Downloading and Installing Ted
Ted runs on Unix/Linux, and you can download the software here. Ted is released under GNU Public License, and restrictions may apply.

The easiest way of installing Ted is to use RPM package file.
  • Download RPM package file to /tmp
  • Install RPM-package as user root (or system user with sufficient privileges)
    rpm -ivh .rpm
If you get an error stating that packages are missing, do not despair, simply download and install the package indicated (or get it from your installation CD). The installation is pretty much the same as described in the bullets above.
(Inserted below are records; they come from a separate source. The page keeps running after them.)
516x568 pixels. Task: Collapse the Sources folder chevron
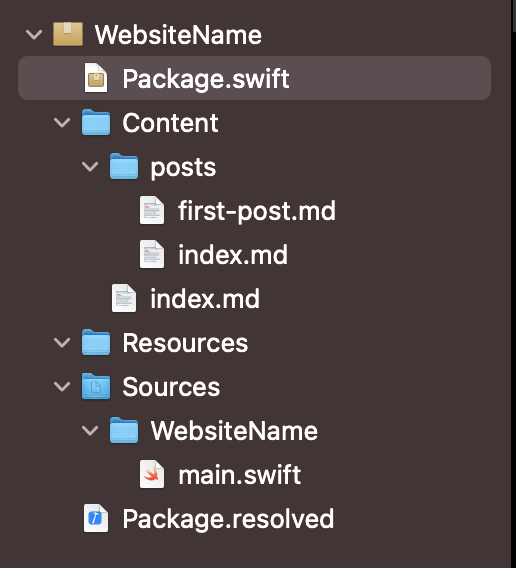pyautogui.click(x=62, y=387)
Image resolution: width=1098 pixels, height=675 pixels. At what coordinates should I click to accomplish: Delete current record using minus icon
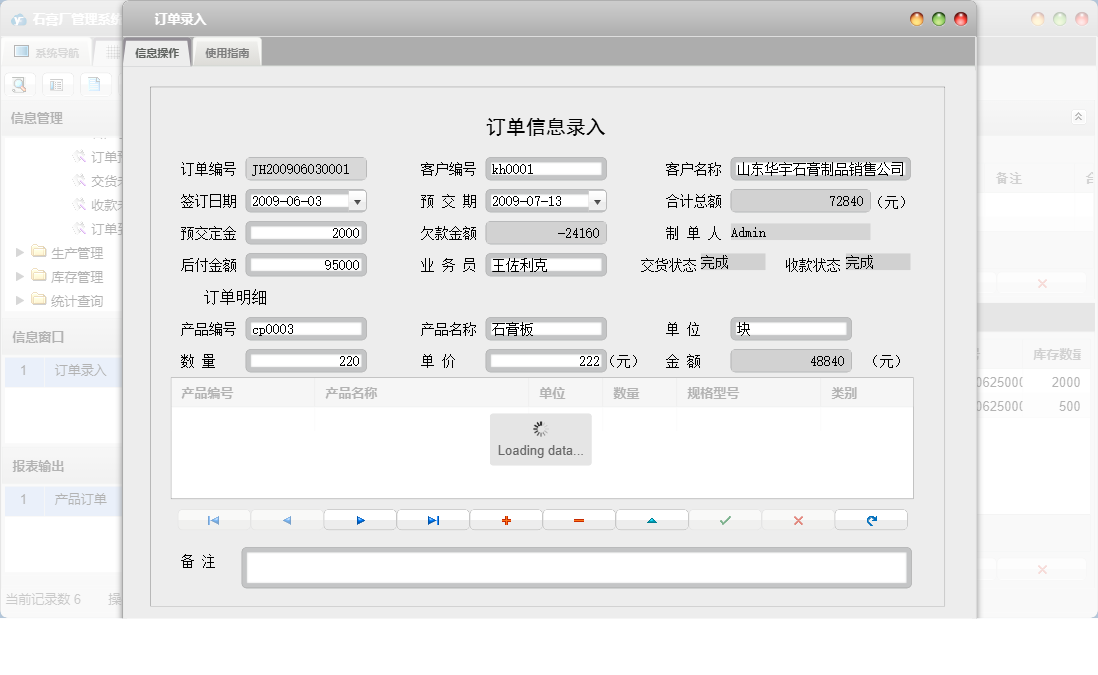click(578, 519)
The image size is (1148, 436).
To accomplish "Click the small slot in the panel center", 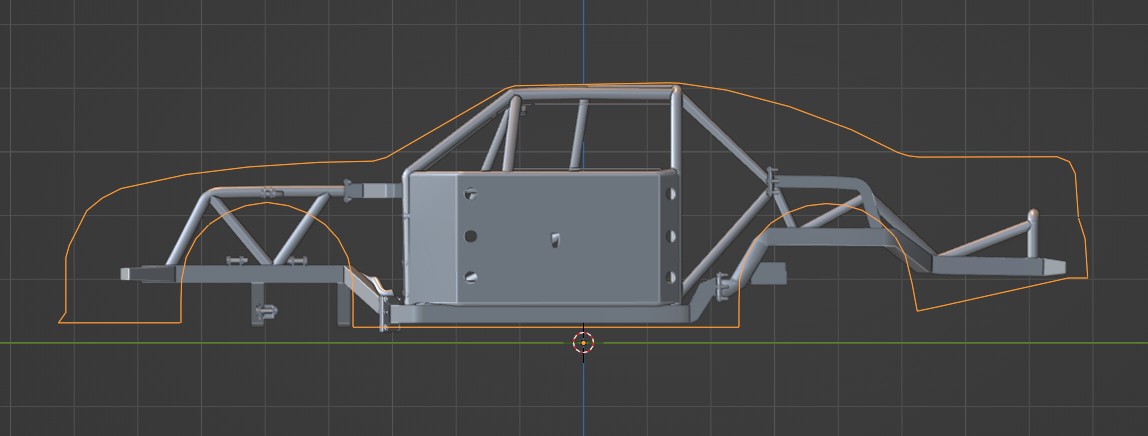I will point(554,239).
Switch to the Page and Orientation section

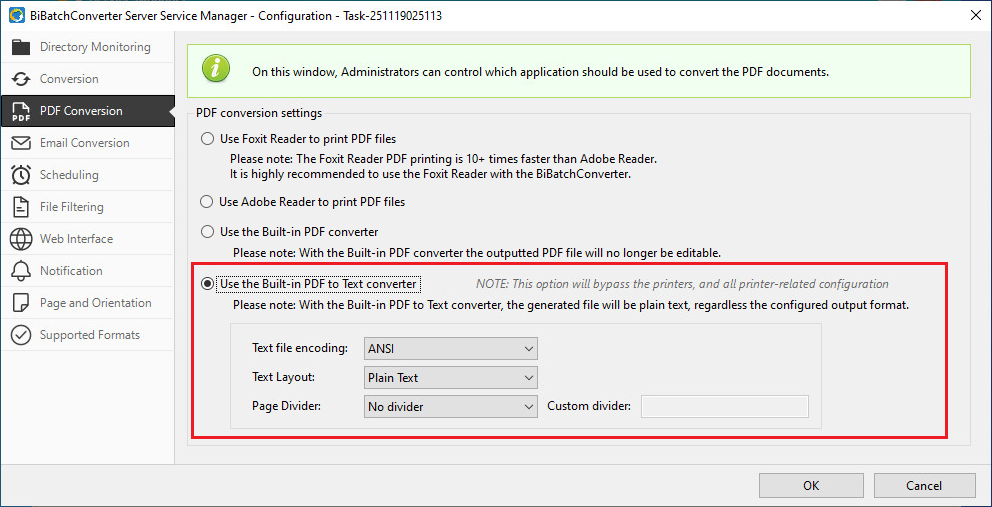[95, 303]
Preparing os for RTF conversion
Download Ted the rtf2pdf.sh script which converts rtf-files to pdf-files.
  • Create an os-directory:
    mkdir /u01/app/ted
  • Copy the Ted conversion script to the directory
    cp /u01/stage/ted/rtf2pdf.sh /u01/app/ted/.
  • Grant execute privileges on the script
    chmod +x rtf2pdf.sh
I have done the above operations with user oracle of group oinstall, and in this demonstration user oracle will be used to execute os-operations. This is probably not the best production solution, but will serve for my demonstration purposes.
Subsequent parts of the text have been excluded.